WRITTEN PROBLEM
Copy out each line of the records below word for word, leaving out the pictures.
===
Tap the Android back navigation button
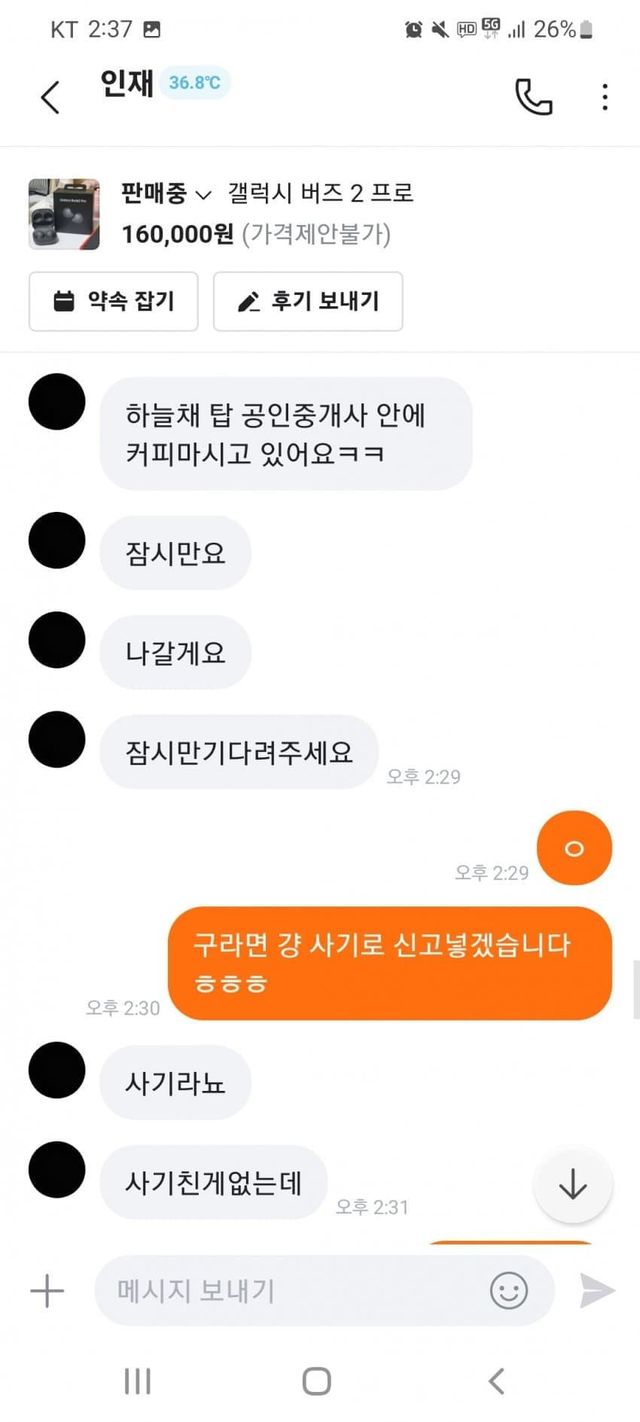The image size is (640, 1422). tap(496, 1381)
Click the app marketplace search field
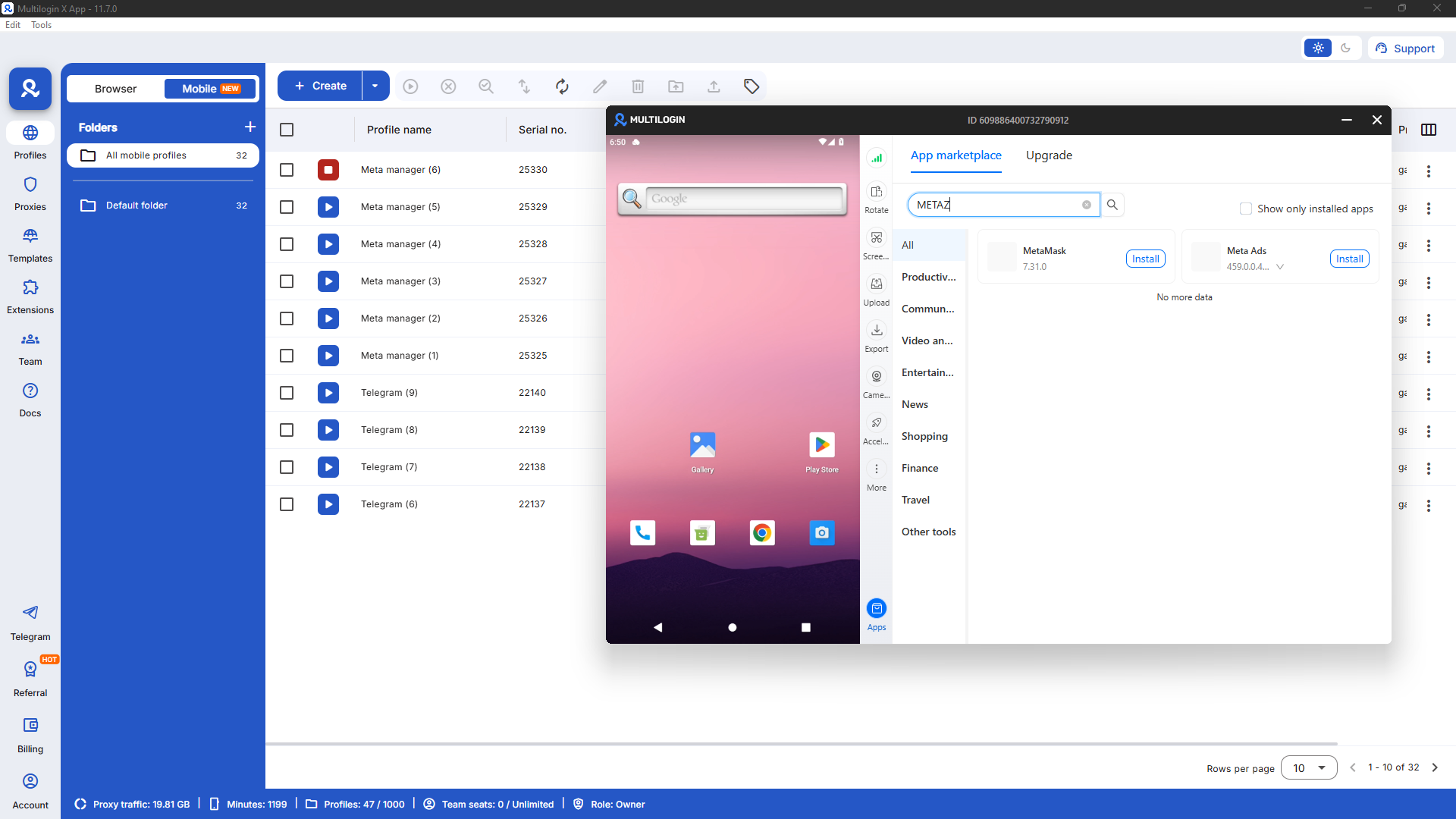1456x819 pixels. click(997, 205)
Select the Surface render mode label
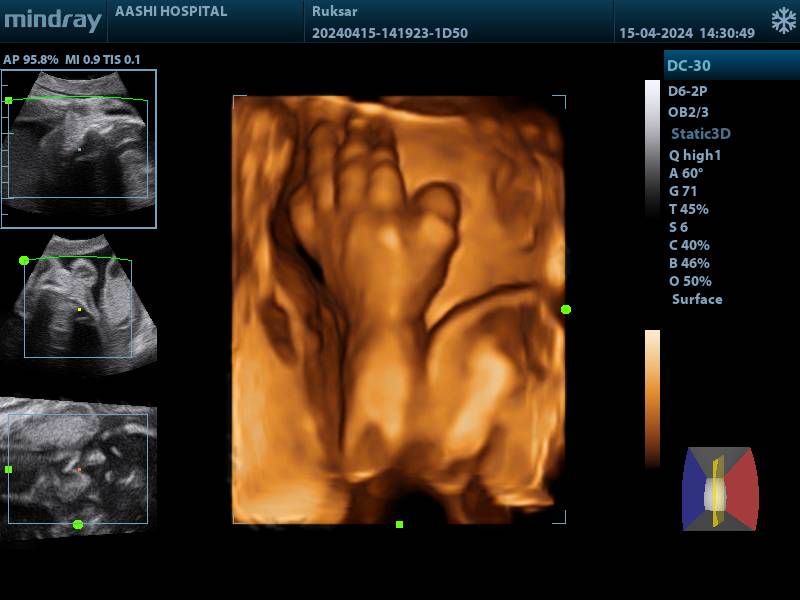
===
ANSWER TO THIS TASK
Tap the Android back navigation button
The image size is (640, 1422). tap(496, 1381)
Click the app marketplace search field
1456x819 pixels. click(997, 205)
Select the Surface render mode label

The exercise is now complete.